Journalist detained, assaulted while covering protest
According to the Committee to Protect Journalists (CPJ), gendarmes in Buea, Southwest Region, detained Nsoyuka Guy-Bruno Maimo, a journalist for Volcanic Times newspaper, while he was covering a protest on 24th October 2024, organised by a local women’s group outside the premises of the Buea gendarmerie. Maimo was held for five days in detention, reportedly without access to a lawyer or his family, until his unconditional release on 29th October 2024. However, upon his release, gendarmes hit him, including with a belt, insulted and threatened him, while forcing him to clean the toilets. Maimo told CPJ that he was accused of interfering in the work of the gendarmerie, and believes gendarmes accessed his mobile phone while in detention.
Peaceful Assembly
Lecturers on strike
On 6th January 2025, state universities’ lecturers started to strike. The National Union of Higher Education Teachers demands the full payment of the debt owed to university teachers by the government. The strike was ongoing as of 14th January 2025.

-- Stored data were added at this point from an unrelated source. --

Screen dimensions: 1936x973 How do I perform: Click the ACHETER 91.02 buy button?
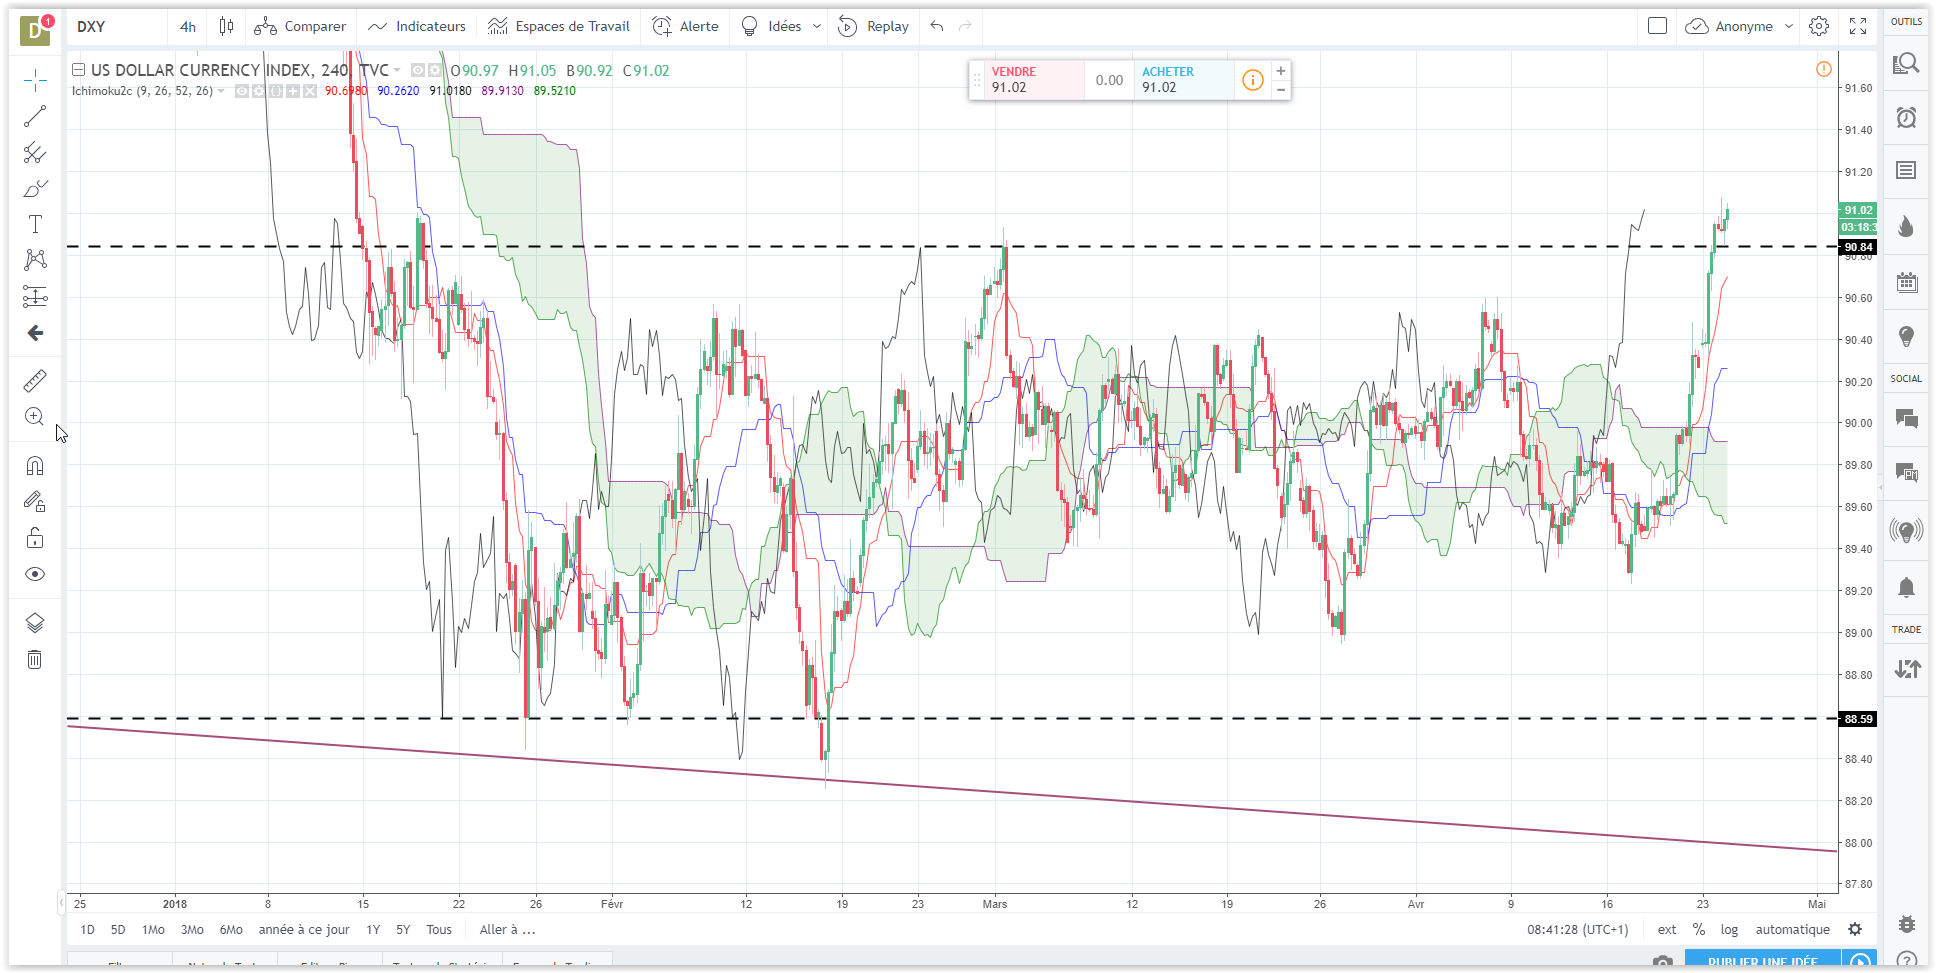click(x=1183, y=80)
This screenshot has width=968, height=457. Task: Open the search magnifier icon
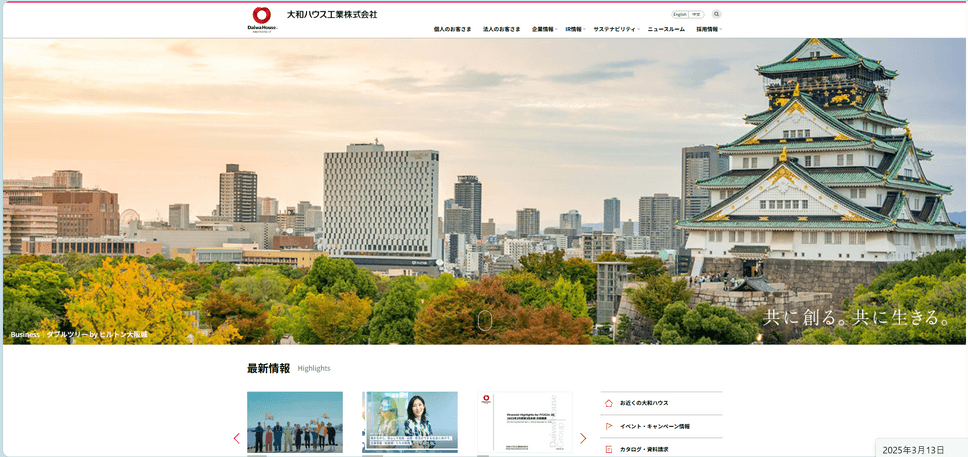coord(716,15)
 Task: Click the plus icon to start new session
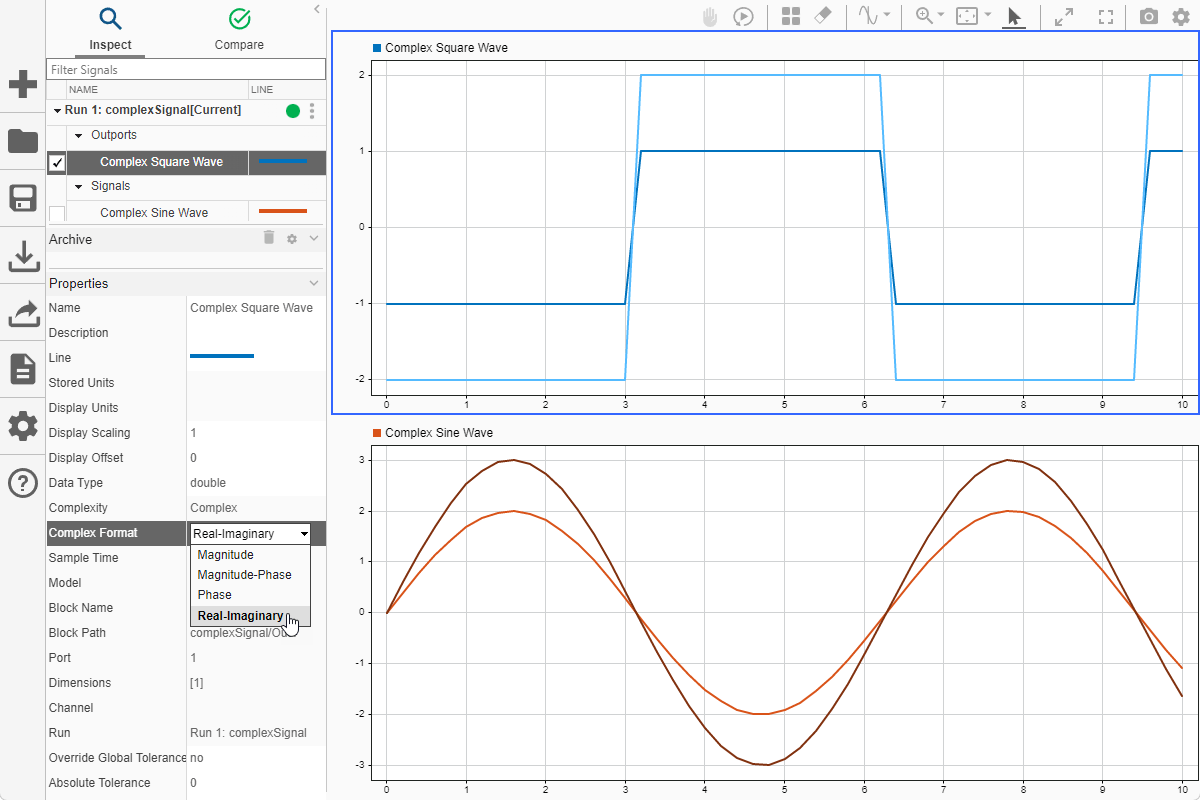click(x=22, y=84)
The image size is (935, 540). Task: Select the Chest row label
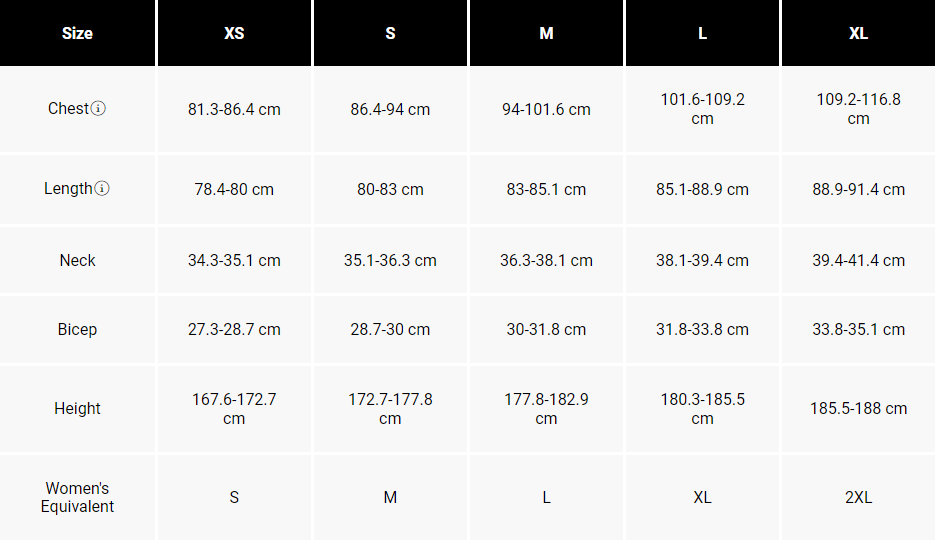(69, 108)
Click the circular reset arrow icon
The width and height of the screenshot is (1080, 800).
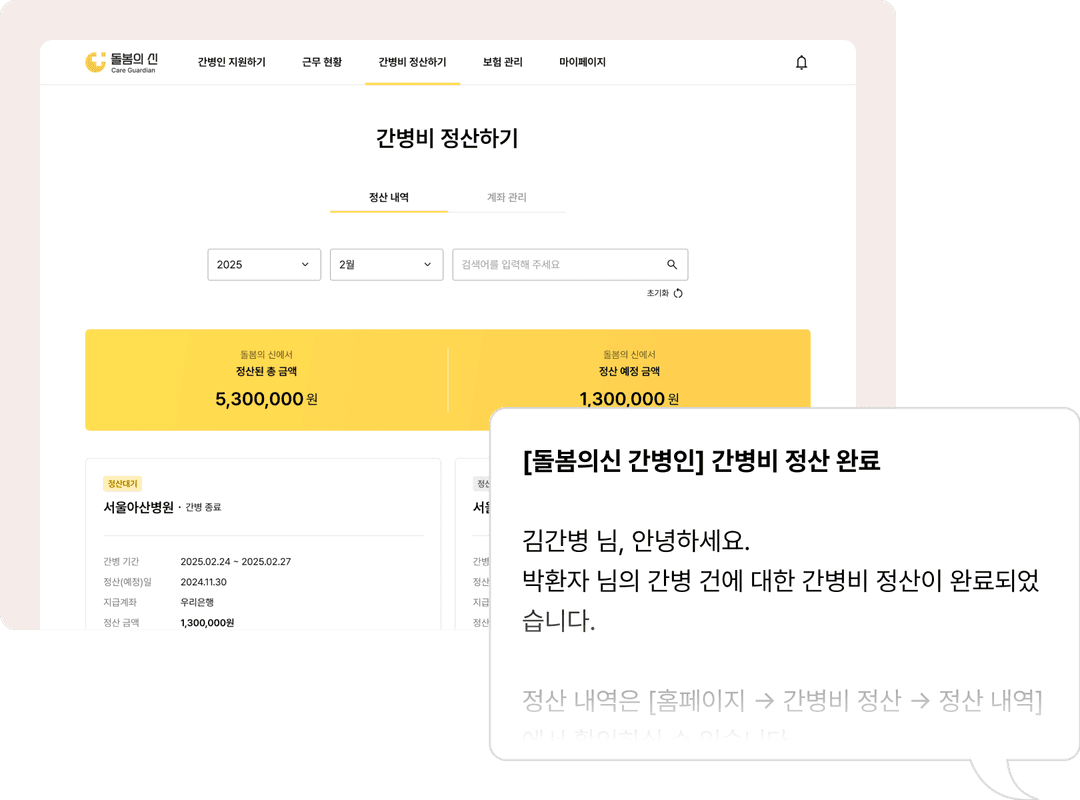pos(678,293)
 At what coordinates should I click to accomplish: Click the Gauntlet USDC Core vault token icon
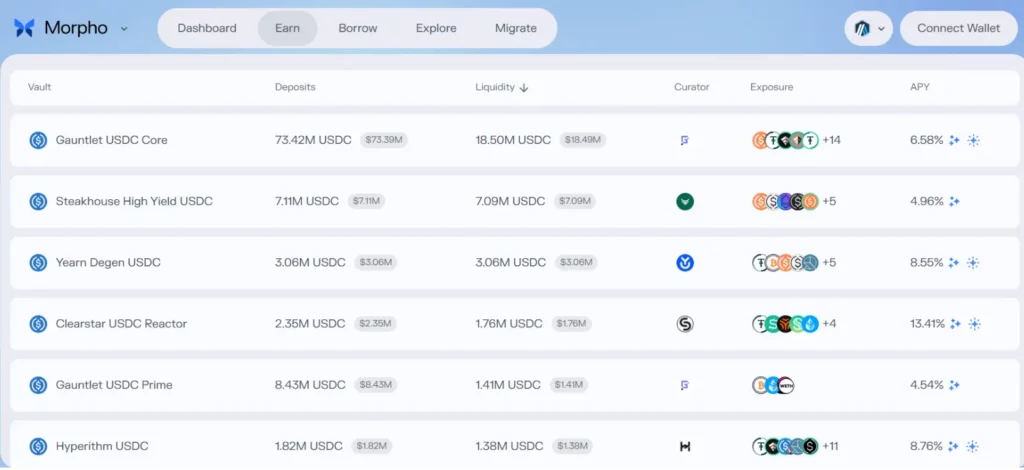38,141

Protest banned and harsh discourse on LGBTQI+
On 14th December 2024, Sylyac Marie Mvogo, the Senior Divisional Officer of the Wouri department in Douala, issued an order banning a planned protest by members of REDHAC and its sympathisers. The protest, dubbed "Lundi en noir" (Black Monday), was scheduled for 16th December 2024 in Douala. The order warned that any gathering, display of discontent, or unauthorised public demonstration would not be tolerated in the Wouri department from 15th to 17th December; that authorities would conduct systematic searches of vehicles and individuals and that violations would be subject to penalties. Expecting expression of solidarity with LGBTQI+ people, the Prefect called on the citizens “not to take part in this deplorable cause”.